Source document:
Reputation: 65
How to split a file.txt into subfiles, where each file has a continues appearance of XX in file.txt? Such as print lines start with XX into file1.txt and if next line is not XX close file1.txt and open file2.txt for next appearance of XX.
Input file: file.txt
some header information
XX 123 456 abc
XX 234 567 def
XX 456 345 ghi
END
XX 345 654 ijk
XX 567 789 klm
XX 678 asd mno
XX 567 thy mnb
YY 123 dft fty
XX 456 tfg tyg
XX 456 thu gtr
PAGE2
XX 345 dcf try
Desired output:
file1.txt
XX 123 456 abc
XX 234 567 def
XX 456 345 ghi
file2.txt
XX 345 654 ijk
XX 567 789 klm
XX 678 asd mno
XX 567 thy mnb
file3.txt
XX 456 tfg tyg
XX 456 thu gtr
file4.txt
XX 345 dcf try
Upvotes: 2
Views: 744
Reputation: 133670
Following awk
may also help you in same.
awk '!/^XX/{delete a[XX];if("file"val".txt"){close("file"val".txt")};next} FNR>1 && !a[XX]++{val++} /^XX/{print > "file"val".txt"}' Input_file
it will create 4 output files as follows.

Records of locating words and elements
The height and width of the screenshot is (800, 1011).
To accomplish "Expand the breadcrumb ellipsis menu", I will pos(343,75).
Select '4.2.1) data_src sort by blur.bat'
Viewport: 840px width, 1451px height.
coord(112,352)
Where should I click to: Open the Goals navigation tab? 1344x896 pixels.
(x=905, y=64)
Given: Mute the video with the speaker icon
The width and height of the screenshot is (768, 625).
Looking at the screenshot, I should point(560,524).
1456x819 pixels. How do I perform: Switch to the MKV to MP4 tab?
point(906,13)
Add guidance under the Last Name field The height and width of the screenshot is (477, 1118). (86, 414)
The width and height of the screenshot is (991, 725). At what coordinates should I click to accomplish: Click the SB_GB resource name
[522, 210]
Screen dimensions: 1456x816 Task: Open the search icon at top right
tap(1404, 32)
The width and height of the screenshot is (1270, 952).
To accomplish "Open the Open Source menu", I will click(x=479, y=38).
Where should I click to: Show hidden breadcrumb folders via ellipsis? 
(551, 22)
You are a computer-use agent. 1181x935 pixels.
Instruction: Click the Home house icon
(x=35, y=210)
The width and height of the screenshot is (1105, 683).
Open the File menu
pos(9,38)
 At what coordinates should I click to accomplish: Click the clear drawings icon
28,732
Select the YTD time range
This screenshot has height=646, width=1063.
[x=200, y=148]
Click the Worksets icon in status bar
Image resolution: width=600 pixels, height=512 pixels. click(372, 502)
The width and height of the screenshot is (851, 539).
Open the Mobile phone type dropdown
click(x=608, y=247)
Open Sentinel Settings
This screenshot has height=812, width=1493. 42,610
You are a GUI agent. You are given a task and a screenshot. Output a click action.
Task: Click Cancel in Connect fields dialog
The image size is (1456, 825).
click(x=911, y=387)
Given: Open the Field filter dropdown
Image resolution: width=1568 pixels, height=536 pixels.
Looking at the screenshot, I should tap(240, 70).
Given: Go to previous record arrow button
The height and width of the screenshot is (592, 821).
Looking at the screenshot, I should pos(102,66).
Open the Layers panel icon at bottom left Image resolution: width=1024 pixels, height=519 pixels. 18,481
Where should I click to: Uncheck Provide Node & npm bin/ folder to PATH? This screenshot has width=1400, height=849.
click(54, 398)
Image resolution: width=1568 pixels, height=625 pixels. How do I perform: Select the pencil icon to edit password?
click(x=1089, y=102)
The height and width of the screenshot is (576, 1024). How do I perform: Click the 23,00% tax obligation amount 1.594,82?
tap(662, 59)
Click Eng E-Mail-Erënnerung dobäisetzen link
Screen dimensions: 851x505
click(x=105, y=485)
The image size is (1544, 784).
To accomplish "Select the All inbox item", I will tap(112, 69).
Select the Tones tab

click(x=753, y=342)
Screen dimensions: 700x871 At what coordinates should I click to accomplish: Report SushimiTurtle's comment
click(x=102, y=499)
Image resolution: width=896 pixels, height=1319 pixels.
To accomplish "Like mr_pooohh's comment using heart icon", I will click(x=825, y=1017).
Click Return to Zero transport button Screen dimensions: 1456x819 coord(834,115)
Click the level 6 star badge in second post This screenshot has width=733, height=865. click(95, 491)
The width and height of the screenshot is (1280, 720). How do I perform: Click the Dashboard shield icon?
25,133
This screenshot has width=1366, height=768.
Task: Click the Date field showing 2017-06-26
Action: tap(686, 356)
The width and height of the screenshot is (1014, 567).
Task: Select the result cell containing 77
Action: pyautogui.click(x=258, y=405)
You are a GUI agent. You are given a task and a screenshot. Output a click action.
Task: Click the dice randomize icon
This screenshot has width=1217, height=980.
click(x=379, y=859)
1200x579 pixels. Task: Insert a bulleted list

Written exercise:
Carry the forum thread on splitting a file into parts by runs of XX lines onward from the point where it stops. These records were taken from a separate source.

Output for this task:
-rw-rw-r-- 1 singh singh 15 Jan 17 22:29 file4.txt
-rw-rw-r-- 1 singh singh 32 Jan 17 22:29 file3.txt
-rw-rw-r-- 1 singh singh 60 Jan 17 22:29 file2.txt
-rw-rw-r-- 1 singh singh 45 Jan 17 22:29 file1.txt
Above is written and tested in GNU awk
in case you don't have GNU awk
you could change from delete a[XX]
to for(num in a){delete a[num]}
too. I will also add explanation too now for same.
EDIT: Adding a non-one liner form of solution along with explanation too here.
awk '
!/^XX/{ ##Checking condition here if a line is NOT starting from string XX then do following:
delete a[XX]; ##delete the array named a content whose index is string XX here. This is to make sure XX count is getting increased only once not in all occurrences of string XX.
if("file"val".txt"){ ##Checking here if a file named "file"val".txt" is opened here, if yes then close it so that we could avoid the problem of too many files opened here.
close("file"val".txt") ##closing the file named "file"val",txt" here.
}
next ##next is awk out of the box keyword which will skip all further statements from cursor current position and awk will read next line and start executing the statement from starting again.
}
FNR>1 && !a[XX]++{ ##Checking condition here if line number is greater than 1 and array a value with index of string XX is NULL then do following:
val++; ##Increasing the value of variable named val here with 1 each time cursor comes in here.
}
/^XX/{ ##Checking condition here if a line is starting from string XX here then do following:
print > "file"val".txt" ##Printing the current line into variable "file"val".txt" which is actually the output file name like file1.txt, file2.txt etc etc..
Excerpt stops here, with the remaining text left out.